In Extraordinary Move, European Court of Human Rights Agrees to Hear Appeal in Important School Discrimination Case against Croatia
Budapest: The European Court of Human Rights has advised that it has agreed to hear an appeal in an important case of discrimination on the basis of ethnicity involving Romani children forced into segregated classes in Croatia. The case was originally submitted in December 2004 by the European Roma Rights Centre and the Croatian Helsinki Committee on behalf of fourteen Croatian children of Roma origin. All of the applicants at that time attended separate Roma-only classes in Croatian primary schools. Their placement in segregated classes stemmed from a blatant practice of discrimination based on race/ethnicity, the pervasive anti-Romani sentiment of the majority community, and the unwillingness of the Croatian authorities to remedy these illegal acts.

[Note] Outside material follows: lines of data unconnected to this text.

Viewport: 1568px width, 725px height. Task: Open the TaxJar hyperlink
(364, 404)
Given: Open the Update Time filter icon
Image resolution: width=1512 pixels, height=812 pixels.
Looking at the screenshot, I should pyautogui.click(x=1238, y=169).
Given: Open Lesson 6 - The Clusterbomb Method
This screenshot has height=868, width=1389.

In addition, the children were subjected to a curriculum in the Roma-only classes that was significantly reduced in scope and volume as compared to the officially prescribed teaching plan, which resulted in lower quality education. Data provided by Croatian education officials confirmed this practice of segregation. In some communities, over 80% of the Romani children were confined to segregated classes.
Lawyers for the children praised the Court's action. Lovorka Kušan, representing the applicants, said: "With Croatia aspiring to join the European Union, it is important that the European Court expands its protection of Romani children from illegal discrimination. There should be no tolerance for ghetto classrooms, in Croatia or anywhere else in Europe." Andi Dobrushi, counsel for the ERRC, stated that "the Court has another opportunity to reinforce and further clarify its stance regarding equality and integration in education."
The Court has scheduled oral argument in the case for 1 April 2009.